RANKINGS ARE NOT EVERYTHING
Having coached in the juniors for 25 years and having coached national
junior champions (Nicole London, Lindsay Davenport), NCAA Champions
(Debbie Graham, Stella Sampras) and WTA Professionals (Kimberly Po,
Marianne Werdel), and more. I can tell you that your junior ranking does
NOT always correlate with you becoming successful at the college level
and/or the professional level. Now as head women’s tennis coach at
Bowdoin College in Maine I can tell you that the rankings of players are
only one of several factors that I do consider in my recruiting process.

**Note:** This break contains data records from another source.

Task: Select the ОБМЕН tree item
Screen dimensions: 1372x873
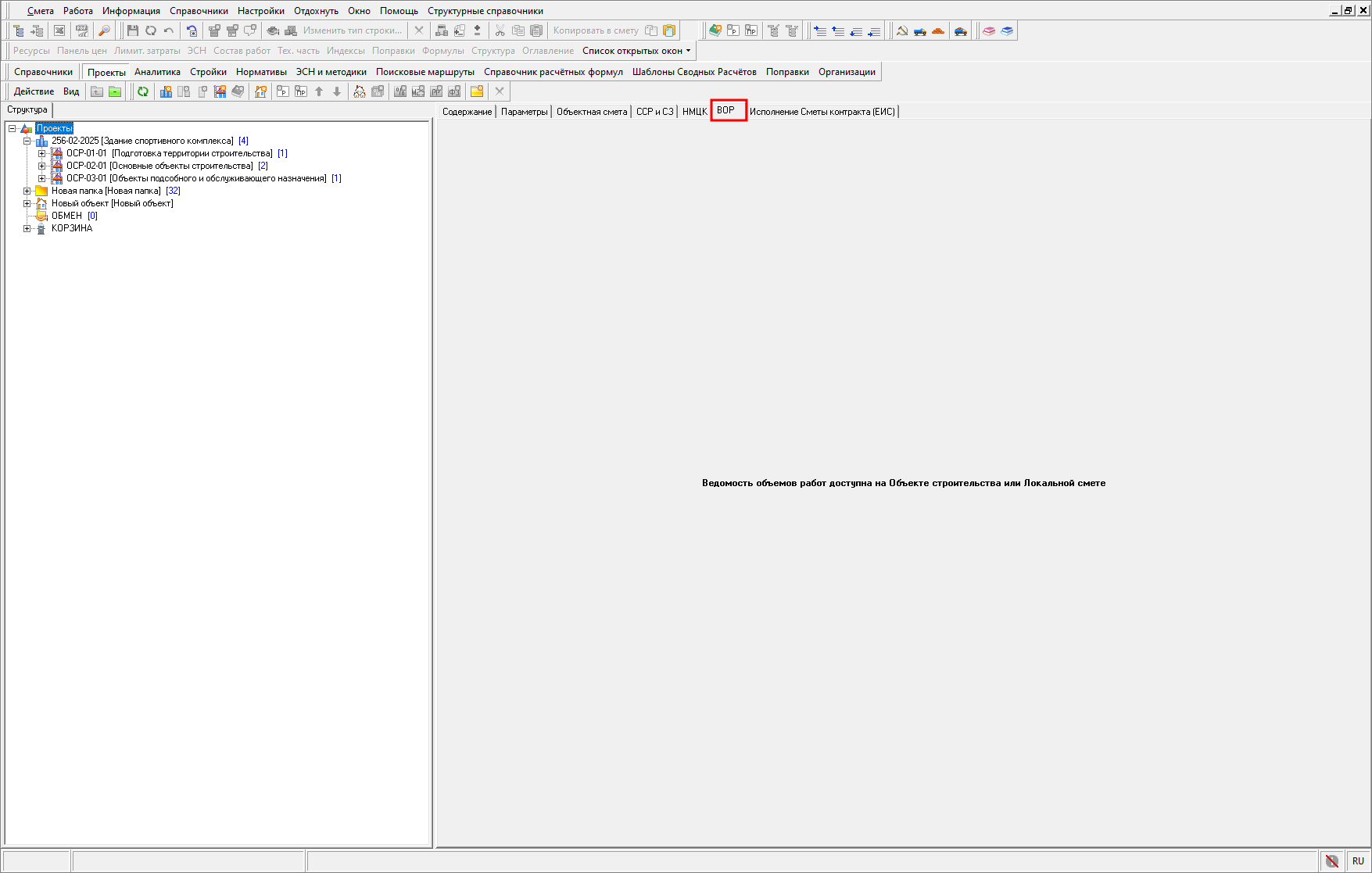Action: coord(66,216)

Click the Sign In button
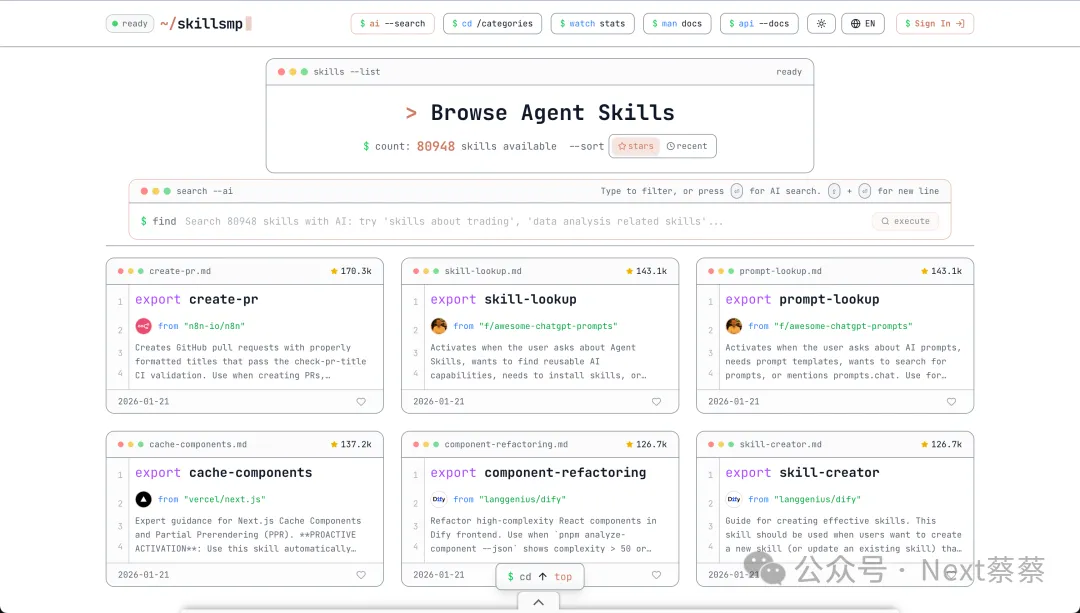click(x=934, y=24)
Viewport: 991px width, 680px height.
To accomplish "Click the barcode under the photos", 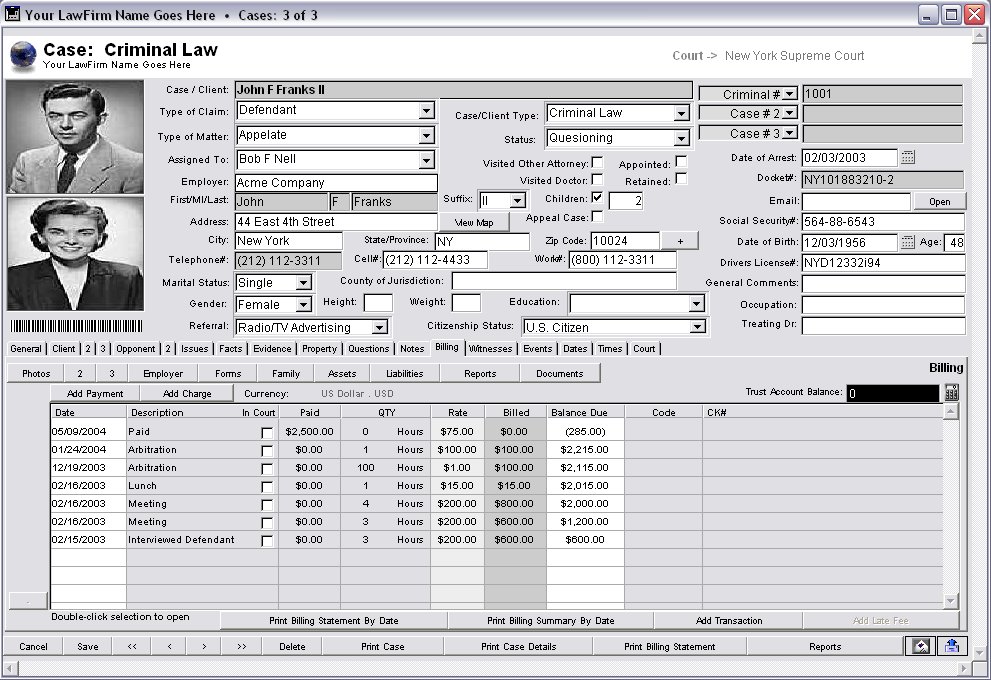I will click(x=76, y=326).
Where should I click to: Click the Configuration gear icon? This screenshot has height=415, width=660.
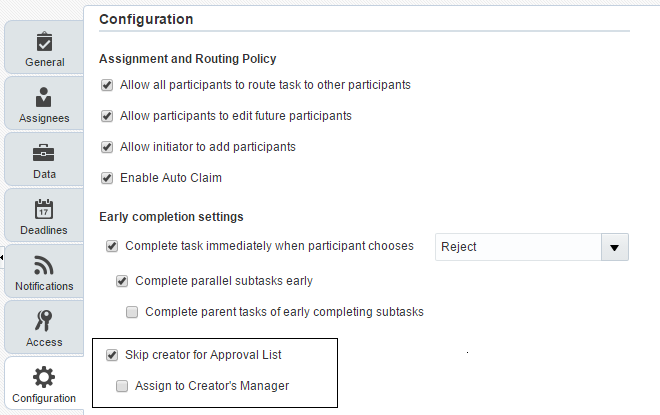44,377
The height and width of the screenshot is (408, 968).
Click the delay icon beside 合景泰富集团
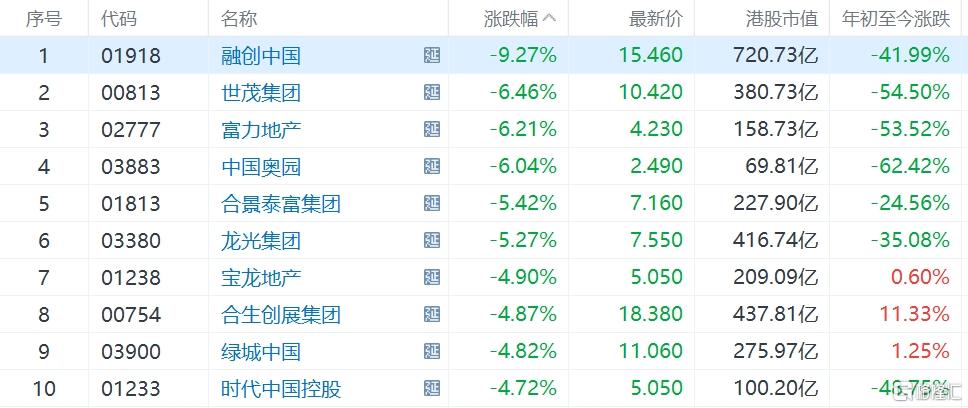point(432,204)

Rankings are a computerized way to group players and give you an
indication of where you are at in your own age group. It’s a system that
does give students motivation and goals. It’s a system that allows
tournaments to do a better job of seedings and pairings. Yet, it does
NOT always give you a better indication of who is going to be a better
collegiate player or professional.
There are many collegiate coaches who consider rankings a huge indicator
of a junior players success. Some even require their recruits to be
ranked a certain position in order to consider them at their university
or college. I disagree with this position. I think that “results” and
“direct wins/losses” are a better indicator of their future, in addition
Rankings can be misleading. Some players are ranked higher simply
because they play more tournaments. Some have the financial means to
play more tournaments and therefore are ranked higher. Some are ranked
higher because they can afford to travel to larger and bigger
tournaments. Some players are ranked lower because they play more than
one sport, play less tournaments, live in an area where tournaments are
not as prevalent or even have suffered some injuries that have caused
their rankings to drop some.
My main point is for all juniors (and parents) to remember that rankings
do not mean everything. College coaches look for improvement, potential,
motivation, and good attitude. One of the first things that I do is to
talk to opposition coaches of junior players. I like to find out what
“others” say about this junior player. I like to look at results against
other recruits. Plus, I like to talk to the recruits to find out what
they are like as a person. No college coach wants to spend years with a
player they do not like as an individual. At Bowdoin we have players
that have improved in their years at college. College coaches want
players that are going to get better in college, not just stay the same.
Rankings do not always show that indicator.
So remember, rankings are not everything in the recruiting process. Be
concerned with your attitude, your improvement, your desire. These
qualities mean more than any computer number that comes up.